Su discreción le
había convertido, no se sabe si a su pesar o para su íntima satisfacción, en un ser poco accesible, pues aunque no
rehuía ningún tema, cuando en la conversación llegaba a momentos que exigían
una claridad inexcusable, tenía la asombrosa facultad de salir de la situación
mediante un quiebro, que sin dejar al
otro totalmente satisfecho, sí le excusaba de más explicaciones, pues las dadas
eran suficientes para que su interlocutor se diera por enterado si no quería
quedar como alguien con pocas entendederas. Incluso las preguntas más directas
lanzadas a bocajarro, encontraban en él
a un replicante certero, que sin
prácticamente decir nada, hacía que lo dicho, diera la sensación de ser una respuesta precisa y ajustada. No se sabe con exactitud en que consistía la
validez de su respuesta, si en el tono académico y persuasivo con el que había
sido dada, en el empleo adecuado de diversas palabras y giros gramaticales, que envolvían a su oponente en un clima de
incertidumbre del que no sabía salir, que
por bueno lo escuchado, aunque de hecho no hubiera entendido nada. En ocasiones, ante cuestiones comprometedoras,
sabía con exactitud salir por la
tangente mediante sutilísimos artificios verbales o, en otras, cogiendo al toro por los cuernos, contestaba con monosílabos o con frases
enigmáticas a las que el interrogador no se atrevía a cuestionar, pensando que hacerlo le dejaría en mal lugar. En
otras ocasiones empleaba la mayéutica y el peripatetismo, perdiendo al otro en
unos laberintos semántico de los que no sabía salir física ni moralmente, y ante los cuales hasta
llegaba a sentirse avergonzado por haber dejado patente su inepcia. Contestar a
una pregunta con otra no solo ha sido una cuestión platónica, ni siquiera
estrictamente gallega, sino de seres avispados que saben que mas allá de lo
inquirido, lo importante es preguntar en primer lugar, y si tal cosa no es
posible, responder de la misma manera, dando lugar a una esgrima verbal en la
que el más sutil acabará venciendo. Es cierto, sin embargo, reconocer que en algunas ocasiones, se enfrentaba con determinados personajes que
no caían en la trampa que les tendía, pues cuando iniciaba uno de sus múltiples estrategias
con objeto de atraparles en sus artificios, mantenían una actitud distante e incluso altanera, y ante cuestionamientos alambicados de los que
no había forma coherente de zafarse, permanecían mudos e incluso indiferentes, como si lo planteado no fuera con ellos, sino dirigido a un interlocutor (ausente) a su
lado, lo que acababa por crisparle, llegando
a hacerle perder los nervios, pues se creía el único detentador de tales
ardides desestabilizadoras , por lo que no era infrecuente verle retirarse
airado proclamando las irregularidades impropias de una dialéctica como dios
manda, que sin embargo no dejaban de ser sus propias ardides.

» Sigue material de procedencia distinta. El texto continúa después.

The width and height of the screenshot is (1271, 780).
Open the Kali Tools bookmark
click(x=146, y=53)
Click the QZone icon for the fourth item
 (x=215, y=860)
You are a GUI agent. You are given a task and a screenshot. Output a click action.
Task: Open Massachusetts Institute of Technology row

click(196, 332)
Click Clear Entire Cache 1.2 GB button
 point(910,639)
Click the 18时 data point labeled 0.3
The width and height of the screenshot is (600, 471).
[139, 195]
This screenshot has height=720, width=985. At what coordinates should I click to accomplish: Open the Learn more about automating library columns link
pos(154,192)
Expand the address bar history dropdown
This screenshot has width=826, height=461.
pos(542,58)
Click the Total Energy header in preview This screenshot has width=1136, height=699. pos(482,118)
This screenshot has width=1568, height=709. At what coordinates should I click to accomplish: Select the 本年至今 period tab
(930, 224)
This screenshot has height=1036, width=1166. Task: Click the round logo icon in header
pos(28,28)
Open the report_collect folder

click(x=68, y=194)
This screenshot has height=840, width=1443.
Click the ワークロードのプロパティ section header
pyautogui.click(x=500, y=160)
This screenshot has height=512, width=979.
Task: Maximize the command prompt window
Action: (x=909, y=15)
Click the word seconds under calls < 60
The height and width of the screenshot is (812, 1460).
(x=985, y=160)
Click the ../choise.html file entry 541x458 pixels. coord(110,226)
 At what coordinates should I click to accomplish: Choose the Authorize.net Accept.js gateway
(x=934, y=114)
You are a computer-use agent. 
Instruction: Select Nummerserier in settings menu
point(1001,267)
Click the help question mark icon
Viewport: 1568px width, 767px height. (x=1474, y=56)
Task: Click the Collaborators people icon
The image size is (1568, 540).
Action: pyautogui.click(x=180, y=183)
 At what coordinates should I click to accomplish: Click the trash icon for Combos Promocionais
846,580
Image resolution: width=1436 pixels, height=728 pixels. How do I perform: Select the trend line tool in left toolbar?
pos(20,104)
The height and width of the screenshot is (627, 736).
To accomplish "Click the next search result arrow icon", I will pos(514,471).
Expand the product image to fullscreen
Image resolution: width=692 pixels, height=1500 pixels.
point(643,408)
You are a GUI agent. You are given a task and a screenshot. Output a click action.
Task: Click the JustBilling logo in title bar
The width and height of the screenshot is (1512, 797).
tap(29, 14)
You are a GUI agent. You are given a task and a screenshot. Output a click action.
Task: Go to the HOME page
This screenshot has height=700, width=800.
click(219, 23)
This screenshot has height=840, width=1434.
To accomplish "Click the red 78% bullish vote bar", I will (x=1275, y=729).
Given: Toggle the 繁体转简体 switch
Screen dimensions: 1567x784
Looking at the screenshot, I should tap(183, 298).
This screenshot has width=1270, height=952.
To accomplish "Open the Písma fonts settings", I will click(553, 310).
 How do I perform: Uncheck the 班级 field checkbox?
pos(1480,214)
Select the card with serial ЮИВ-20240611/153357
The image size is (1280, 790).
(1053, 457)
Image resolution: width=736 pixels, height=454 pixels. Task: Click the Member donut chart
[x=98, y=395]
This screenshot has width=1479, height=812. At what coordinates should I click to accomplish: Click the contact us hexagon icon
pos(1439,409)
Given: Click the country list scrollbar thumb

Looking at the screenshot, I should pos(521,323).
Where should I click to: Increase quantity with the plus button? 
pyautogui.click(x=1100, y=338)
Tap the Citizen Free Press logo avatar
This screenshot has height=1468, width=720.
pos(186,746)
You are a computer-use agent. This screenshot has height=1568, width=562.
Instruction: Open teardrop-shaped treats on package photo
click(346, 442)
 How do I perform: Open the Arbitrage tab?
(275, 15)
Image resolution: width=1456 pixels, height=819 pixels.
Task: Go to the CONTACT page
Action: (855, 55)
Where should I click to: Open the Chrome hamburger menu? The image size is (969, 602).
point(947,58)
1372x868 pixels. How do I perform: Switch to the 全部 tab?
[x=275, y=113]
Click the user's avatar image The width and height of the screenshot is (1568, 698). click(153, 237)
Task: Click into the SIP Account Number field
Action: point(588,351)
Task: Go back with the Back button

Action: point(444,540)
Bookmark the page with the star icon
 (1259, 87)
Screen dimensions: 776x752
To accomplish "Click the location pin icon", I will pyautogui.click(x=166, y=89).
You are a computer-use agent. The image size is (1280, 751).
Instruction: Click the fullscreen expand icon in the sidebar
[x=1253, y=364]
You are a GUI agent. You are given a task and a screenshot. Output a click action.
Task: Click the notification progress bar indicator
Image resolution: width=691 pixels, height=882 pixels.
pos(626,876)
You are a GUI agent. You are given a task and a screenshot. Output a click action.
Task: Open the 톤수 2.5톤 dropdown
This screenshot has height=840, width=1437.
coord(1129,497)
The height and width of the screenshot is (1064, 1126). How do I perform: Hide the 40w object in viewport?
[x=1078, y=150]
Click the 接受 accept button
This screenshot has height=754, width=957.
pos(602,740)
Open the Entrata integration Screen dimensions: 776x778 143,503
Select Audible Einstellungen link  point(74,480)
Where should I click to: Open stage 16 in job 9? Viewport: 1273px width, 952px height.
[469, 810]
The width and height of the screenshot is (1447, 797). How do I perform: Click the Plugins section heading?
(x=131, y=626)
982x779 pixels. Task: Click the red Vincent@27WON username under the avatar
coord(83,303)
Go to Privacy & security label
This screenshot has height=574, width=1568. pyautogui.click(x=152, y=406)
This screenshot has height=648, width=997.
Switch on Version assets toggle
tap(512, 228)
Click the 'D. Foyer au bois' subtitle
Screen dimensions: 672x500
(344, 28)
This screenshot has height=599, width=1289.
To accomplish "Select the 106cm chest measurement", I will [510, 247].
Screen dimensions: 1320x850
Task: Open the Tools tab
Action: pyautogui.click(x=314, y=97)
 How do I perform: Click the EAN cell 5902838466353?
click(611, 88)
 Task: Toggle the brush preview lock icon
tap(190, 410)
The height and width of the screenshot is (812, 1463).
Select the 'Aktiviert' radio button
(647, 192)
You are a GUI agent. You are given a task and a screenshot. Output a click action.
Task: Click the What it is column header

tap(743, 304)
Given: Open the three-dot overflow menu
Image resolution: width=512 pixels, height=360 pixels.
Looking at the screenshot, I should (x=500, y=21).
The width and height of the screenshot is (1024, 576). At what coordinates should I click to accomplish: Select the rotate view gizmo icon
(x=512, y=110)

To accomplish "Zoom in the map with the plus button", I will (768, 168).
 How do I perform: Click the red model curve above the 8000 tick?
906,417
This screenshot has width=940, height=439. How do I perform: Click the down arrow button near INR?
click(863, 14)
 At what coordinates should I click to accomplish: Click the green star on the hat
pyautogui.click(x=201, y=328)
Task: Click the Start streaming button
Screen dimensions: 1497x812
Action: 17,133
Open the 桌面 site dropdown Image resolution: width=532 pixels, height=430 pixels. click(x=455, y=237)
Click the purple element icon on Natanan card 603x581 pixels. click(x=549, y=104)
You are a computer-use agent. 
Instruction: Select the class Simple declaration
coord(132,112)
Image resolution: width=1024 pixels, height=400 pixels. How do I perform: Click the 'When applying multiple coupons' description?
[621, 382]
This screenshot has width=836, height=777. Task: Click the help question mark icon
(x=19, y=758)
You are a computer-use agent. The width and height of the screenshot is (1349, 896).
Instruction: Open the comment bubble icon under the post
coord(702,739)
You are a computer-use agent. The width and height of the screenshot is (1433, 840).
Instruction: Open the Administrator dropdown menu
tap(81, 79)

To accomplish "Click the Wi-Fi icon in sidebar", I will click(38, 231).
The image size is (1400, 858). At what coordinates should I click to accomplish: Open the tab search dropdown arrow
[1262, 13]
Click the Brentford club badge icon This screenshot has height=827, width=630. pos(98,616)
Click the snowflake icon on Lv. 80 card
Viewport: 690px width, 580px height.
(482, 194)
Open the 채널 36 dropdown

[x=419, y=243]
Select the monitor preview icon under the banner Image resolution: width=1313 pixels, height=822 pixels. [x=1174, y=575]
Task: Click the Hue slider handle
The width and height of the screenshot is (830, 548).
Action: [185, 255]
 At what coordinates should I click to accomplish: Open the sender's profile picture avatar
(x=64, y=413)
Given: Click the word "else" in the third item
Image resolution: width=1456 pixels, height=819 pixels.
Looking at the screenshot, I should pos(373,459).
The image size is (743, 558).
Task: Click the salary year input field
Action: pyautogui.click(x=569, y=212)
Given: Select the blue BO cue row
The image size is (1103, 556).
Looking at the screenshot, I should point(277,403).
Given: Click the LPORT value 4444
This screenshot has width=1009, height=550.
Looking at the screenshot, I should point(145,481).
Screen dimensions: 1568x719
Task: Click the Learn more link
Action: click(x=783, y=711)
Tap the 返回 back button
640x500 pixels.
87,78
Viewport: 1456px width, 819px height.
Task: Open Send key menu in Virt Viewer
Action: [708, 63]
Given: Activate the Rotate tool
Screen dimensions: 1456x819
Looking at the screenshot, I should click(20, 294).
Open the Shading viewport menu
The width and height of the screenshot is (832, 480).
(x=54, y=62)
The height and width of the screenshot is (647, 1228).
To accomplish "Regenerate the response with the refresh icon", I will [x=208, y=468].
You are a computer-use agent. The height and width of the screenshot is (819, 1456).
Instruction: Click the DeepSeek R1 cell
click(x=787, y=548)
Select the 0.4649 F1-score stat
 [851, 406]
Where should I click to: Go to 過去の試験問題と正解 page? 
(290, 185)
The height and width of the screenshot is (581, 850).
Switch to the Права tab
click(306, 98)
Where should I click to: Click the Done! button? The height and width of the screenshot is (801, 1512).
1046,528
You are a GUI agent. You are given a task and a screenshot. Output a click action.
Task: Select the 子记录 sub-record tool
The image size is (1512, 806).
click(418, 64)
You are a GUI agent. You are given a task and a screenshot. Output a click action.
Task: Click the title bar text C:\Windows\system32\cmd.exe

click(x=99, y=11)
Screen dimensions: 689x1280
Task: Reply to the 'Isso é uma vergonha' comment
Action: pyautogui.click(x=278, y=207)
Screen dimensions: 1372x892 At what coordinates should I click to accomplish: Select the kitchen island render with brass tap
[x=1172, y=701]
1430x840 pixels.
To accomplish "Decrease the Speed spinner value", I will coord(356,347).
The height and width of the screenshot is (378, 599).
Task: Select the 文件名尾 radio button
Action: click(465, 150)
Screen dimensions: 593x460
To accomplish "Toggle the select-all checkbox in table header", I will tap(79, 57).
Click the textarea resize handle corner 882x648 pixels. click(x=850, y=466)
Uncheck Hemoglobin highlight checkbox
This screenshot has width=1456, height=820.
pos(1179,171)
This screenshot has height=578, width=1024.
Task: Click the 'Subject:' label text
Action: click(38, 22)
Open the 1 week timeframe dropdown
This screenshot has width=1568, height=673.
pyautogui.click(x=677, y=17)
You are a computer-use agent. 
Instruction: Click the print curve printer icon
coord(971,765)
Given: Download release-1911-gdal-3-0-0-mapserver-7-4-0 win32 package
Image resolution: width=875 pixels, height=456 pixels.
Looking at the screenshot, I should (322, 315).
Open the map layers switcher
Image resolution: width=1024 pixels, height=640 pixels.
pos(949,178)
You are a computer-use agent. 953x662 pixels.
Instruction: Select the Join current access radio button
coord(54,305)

Se veía de esta
manera sometido a una pugna para la que no estaba preparado, pues su posición dentro de la dialéctica
originada, siempre había sido la del que
tiene la iniciativa , algo que cón este tipo de pers0nas no era de aplicación, pues al igual que él, hacían
gala de una discreción capaz de competir con la suya , por lo que era bastante
normal que estos enfrentamientos acabaran en tablas, aunque siempre fuera él el
más contrariado, pues acostumbrado a la
victoria y al tributo de pleitesía correspondiente, abandonaba el lugar de la
disputa cón gesto airado , farfullando venganzas , que a la postre se quedaban
palabras huecas . Humillado hasta límites inconcebibles por estos nuevos
bárbaros del lenguaje, Heliodoro , decidió
dar un giro radical a su actitud , y después de haber escuchado y leído a una
gran cantidad de sofistas y maestros del lenguaje, se lanzo por los derroteros de la verborrea y la
ecolalia, tratando de esta manera
de desestabilizar a los “discretos” en
sus posiciones de silencio y habilidad monosilábica, mediante fintas semánticas , que de no seguirlas les dejarían
en el lugar de los perdedores. Desgraciadamente , cuando sus intervenciones de
los últimos tiempos se contaban por victorias abrumadoras por abandono de sus
oponentes , una desdichada infección del frenillo de la lengua , hizo que en
poco tiempo perdiera el habla , y dado que no era tan buen escritor como orador,
sus rivales se hicieran con el lugar que
solo a él le había correspondido por mucho tiempo, limitándose a partir de entonces, a asistir a las discusiones de los más cultos
con el gesto asombrado de quién no entiende nada, aunque sus ojos daban la sensación de querer
transmitir algo de lo que su boca era incapaz, por mucho que balbuceara.